Selain itu, masalah seperti seperti marjinalisasi perempuan juga tak luput dari perhatian massa aksi. Beberapa perempuan korban penggusuran terlihat membawa poster bertuliskan “Tanah untuk rakyat”, “Patriarki itu bernama penggusuran”, dan “Kami bukan penghuni liar”.
Amanda Ayodia Exsalabor, yang akrab dipanggil Bor, wakil ketua panitia Women’s March Bandung menjelaskan mengapa isu penggusuran sangat terkait dengan isu perempuan: “Saya baru ngobrol dengan ibu ibu korban penggusuran Taman Sari. Ada intimidasi dari pihak pihak yang ingin menggusur. Dan yang lebih banyak melawan di Taman Sari itu kebanyakan ibu-ibu, bukan bapak bapak.”
Mahasiswi di sebuah universitas swasta di Bandung ini juga mengungkapkan bahwa penggusuran berdampak pada kehidupan ekonomi para perempuan. “Perempuan yang tadinya bikin kios untuk berdagang, sekarang sudah tidak bisa karena (tempat tinggalnya) digusur,” tambahnya.
Aksi damai ini juga diikuti oleh para perempuan penyandang disabilitas. Ratna, seorang perempuan difabel menuturkan alasannya mengikuti acara ini: “Perempuan penyandang disabilitas rentan mengalami diskriminasi ganda , sebagai perempuan dan penyandang disabilitas. Dalam segala sektor seperti pendidikan, pekerjaan, atau pun dalam kehidupan sosial, perempuan disabilitas akan menjadi yang terbelakang. Kami tidak hanya bersaing dengan laki-laki namun juga dengan perempuan non disabilitas.”
Ratna menceritakan bahwa ia pernah mengalami diskriminasi di dunia kerja, namun tak mengalaminya di dunia pendidikan, baik di sekolah menengah maupun universitas.

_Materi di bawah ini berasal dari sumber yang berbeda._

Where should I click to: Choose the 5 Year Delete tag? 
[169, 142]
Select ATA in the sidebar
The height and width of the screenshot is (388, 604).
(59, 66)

Tempatnya bekerja saat ini, sebuah rumah sakit mata milik pemerintah di Bandung, juga memberikan kuota bagi pekerja disabilitas.
“Dalam undang-undang tentang penyandang disabilitas, lembaga pemerintah harus menyediakan kuota minimal 2 persen (bagi penyandang disabilitas) . Untuk instansi swasta, (minimal) harus ada satu persen. Selama ini, hal itu belum terwujud,” ungkapnya.